• Problem statement
From the line with "Collapse the side panel with arrow icon" through the last line of the records below, both ends included, transcribe only those lines, exactly, and omit the pictures.

• Information supplied
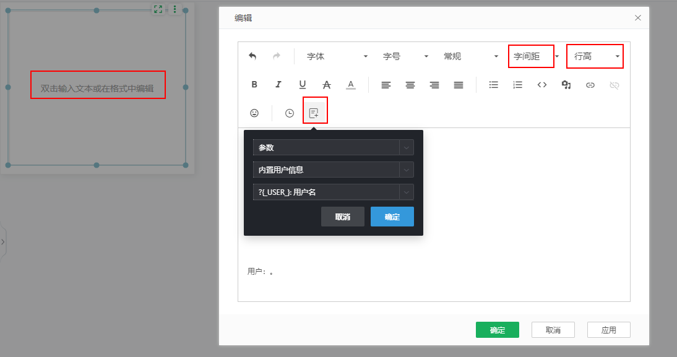Click the undo arrow in the editor toolbar
The image size is (677, 357).
252,56
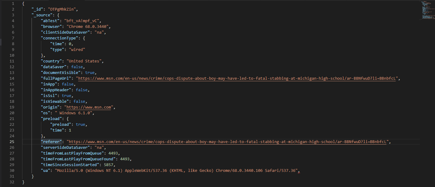Open the fullPageUrl msn.com article link
Screen dimensions: 435x187
click(x=237, y=78)
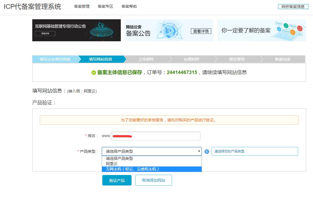
Task: Click the 验证产品 button
Action: 117,180
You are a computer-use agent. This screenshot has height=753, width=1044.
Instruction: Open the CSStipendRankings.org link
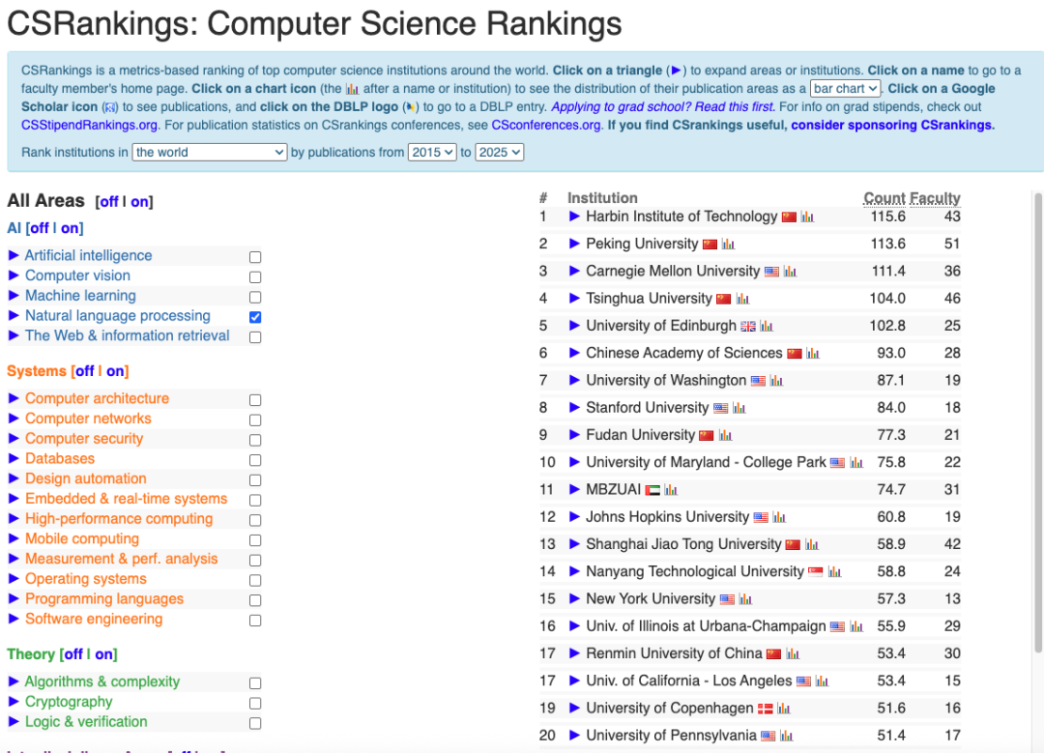90,125
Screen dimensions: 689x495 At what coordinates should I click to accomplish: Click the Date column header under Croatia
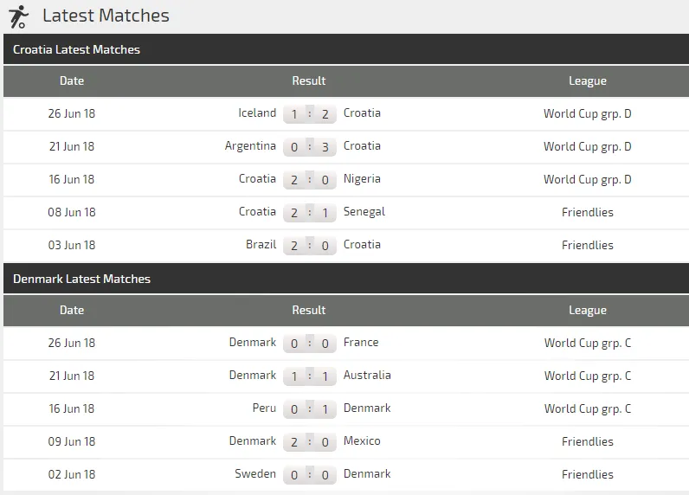coord(72,81)
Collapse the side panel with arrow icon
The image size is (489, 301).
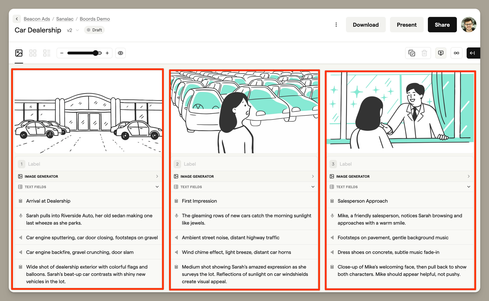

• Reply
Collapse the side panel with arrow icon
The image size is (489, 301).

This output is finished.